===== Document =====
# Who will win Tour of California?



## 55x11 (Apr 24, 2006)

any predictions? Bradley Wiggins, really? Is it that easy?

What about ten Dam? Acevedo? Dark horses - Craddock? Stetina? Busche?


----------



## 32and3cross (Feb 28, 2005)

Is that race even happening still? i.e. who cares.


----------



## Rashadabd (Sep 17, 2011)

55x11 said:


> any predictions? Bradley Wiggins, really? Is it that easy?
> 
> What about ten Dam? Acevedo? Dark horses - Craddock? Stetina? Busche?


Most or all of those guys should be active and could easily be in the running, but I like Morton from Garmin and Yates from OGE the most (along with Stetina). Tommy D usually brings it in the U.S. races and Craddock and Haga have had success on U.S. soil in the past. Sagan, Cavendish, and Degenkolb should be lighting up the sprints as well.


----------



## dnice (Jul 12, 2012)

it will depend to what extent the top teams support the event. I haven't heard much form danielson all season, but on paper, he and wiggins come most readily to mind.


----------



## 55x11 (Apr 24, 2006)

hmm.... You could say that just about every race.
===== Rows =====
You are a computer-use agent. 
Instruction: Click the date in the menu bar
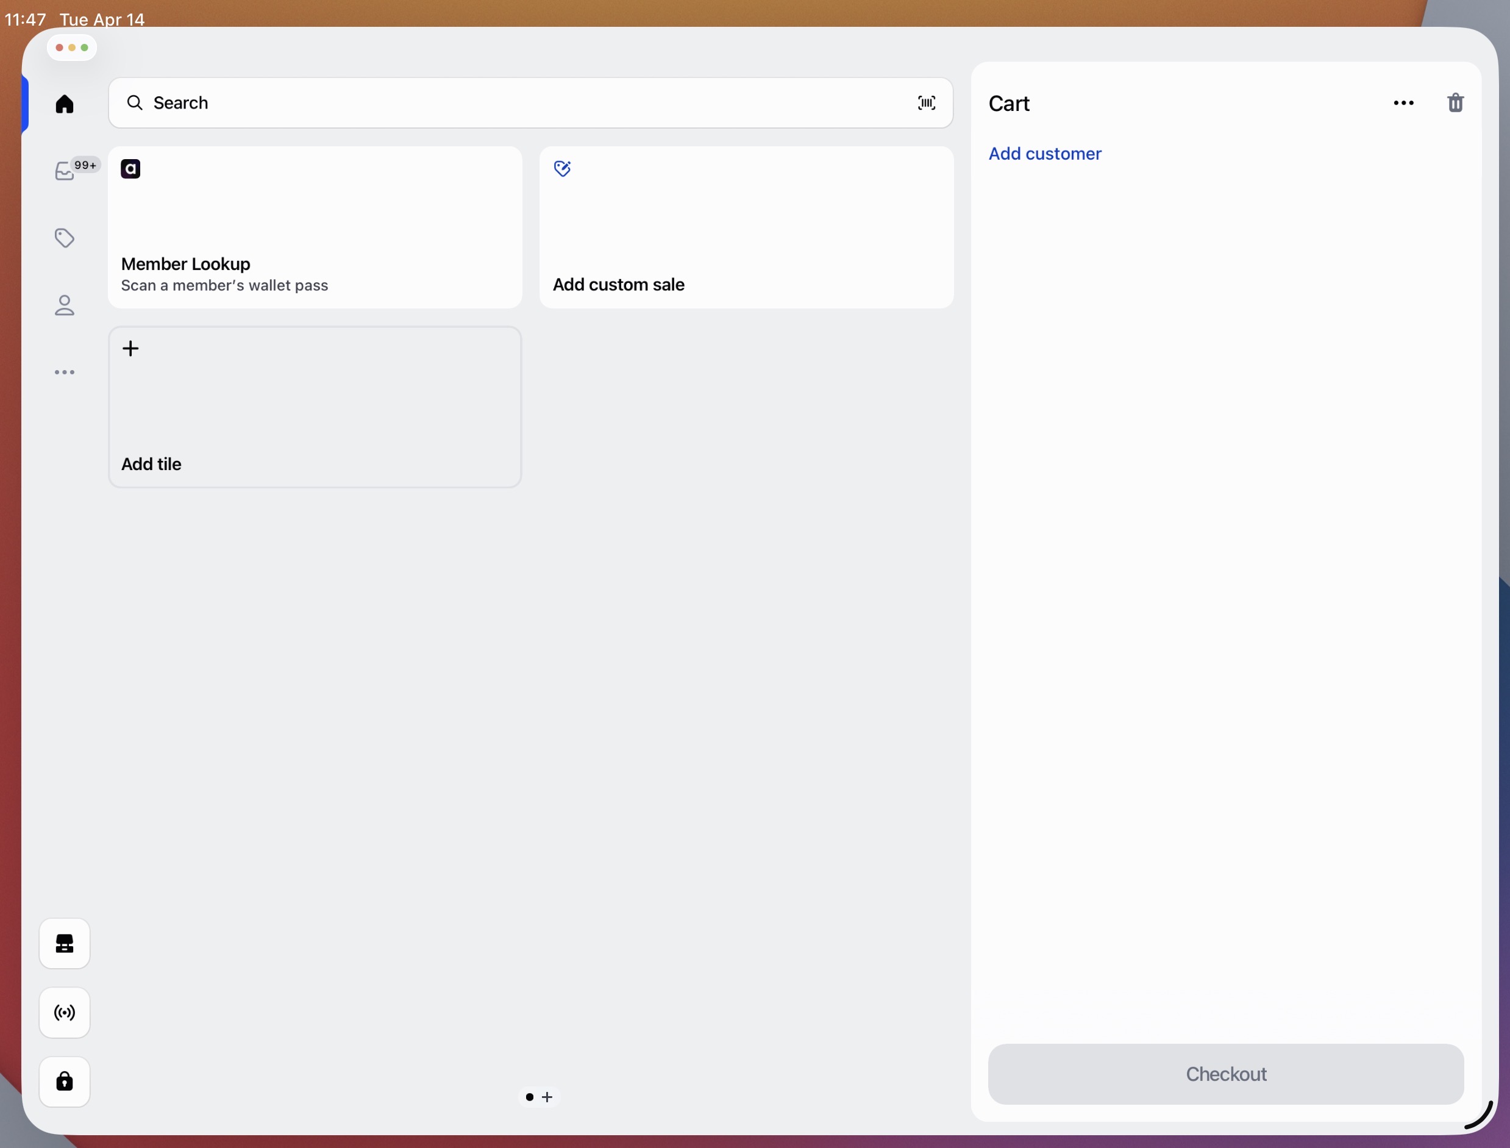pyautogui.click(x=102, y=19)
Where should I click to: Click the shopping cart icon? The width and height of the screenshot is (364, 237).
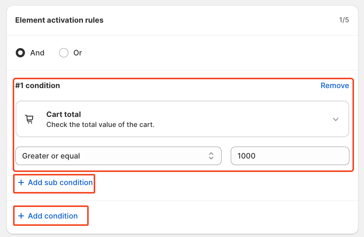coord(29,119)
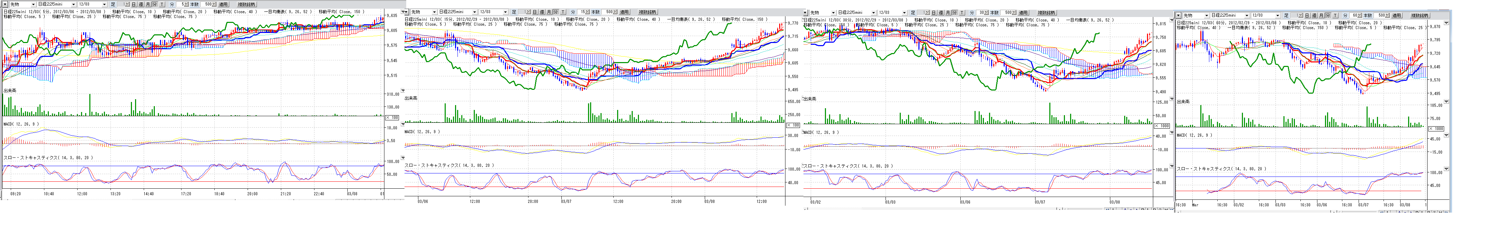
Task: Open leftmost menu arrow of 60-minute chart toolbar
Action: coord(1178,16)
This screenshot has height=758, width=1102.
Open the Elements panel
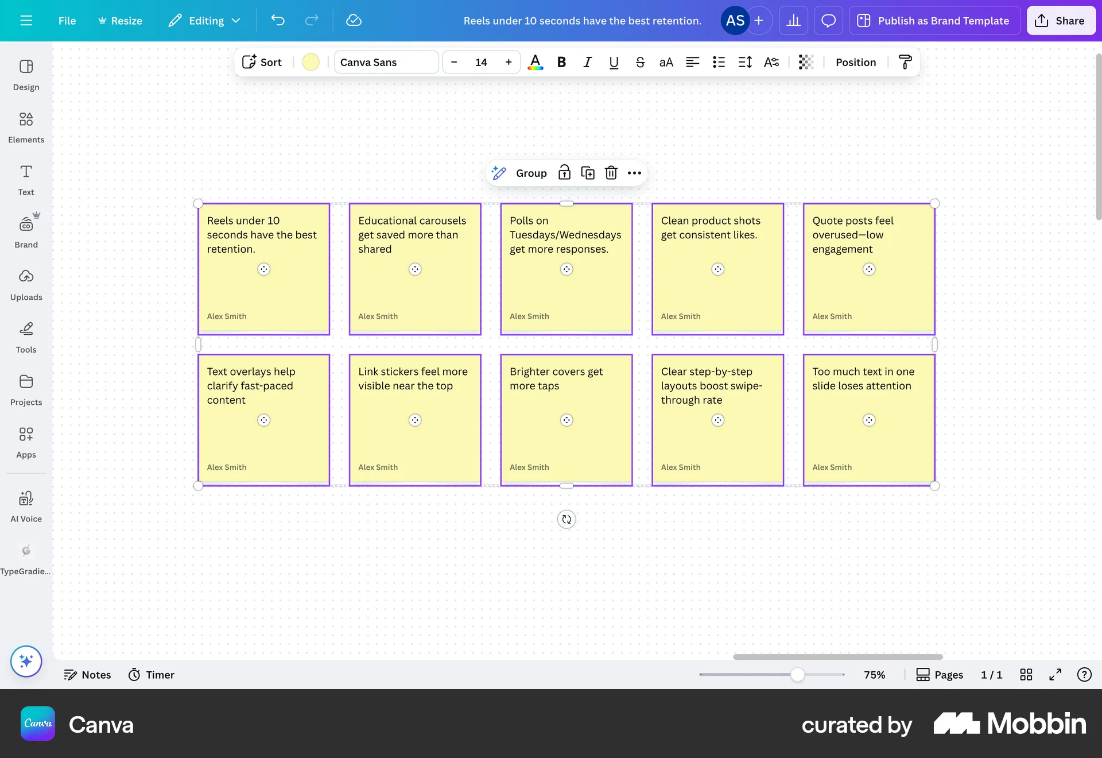(26, 126)
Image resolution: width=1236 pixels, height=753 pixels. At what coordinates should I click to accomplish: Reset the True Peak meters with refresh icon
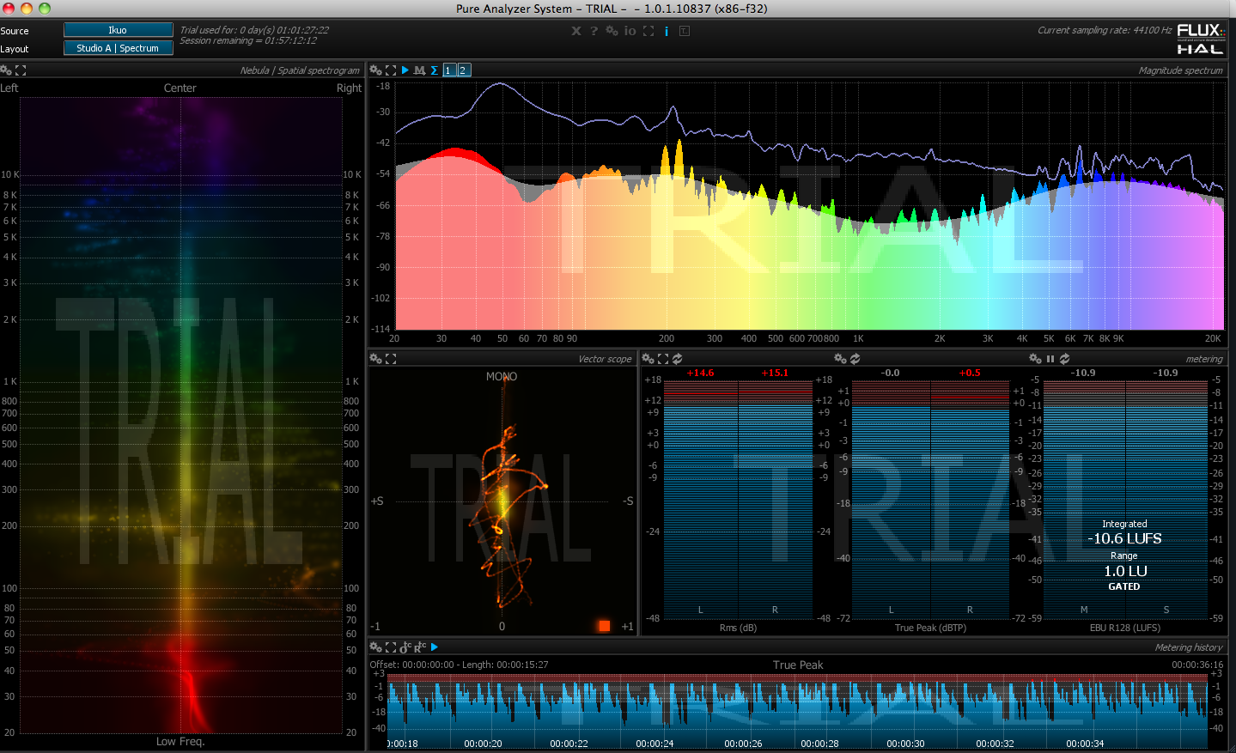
=====
> Required actions:
(a) Translate this sentence from the Tour of California thread into Spanish: "Sagan, Cavendish, and Degenkolb should be lighting up the sprints as well."
(b) List every distinct username that posts in the Tour of California thread.
(c) Please return the stretch of the Tour of California thread from "Most or all" through "(Jul 12, 2012)", copied word for word.
The entries are separate material, not part of the Tour of California thread.

> Responses to the tasks:
(a) Sagan, Cavendish y Degenkolb también deberían brillar en los sprints.

(b) 55x11, 32and3cross, Rashadabd, dnice

(c)
Most or all of those guys should be active and could easily be in the running, but I like Morton from Garmin and Yates from OGE the most (along with Stetina). Tommy D usually brings it in the U.S. races and Craddock and Haga have had success on U.S. soil in the past. Sagan, Cavendish, and Degenkolb should be lighting up the sprints as well.


----------



## dnice (Jul 12, 2012)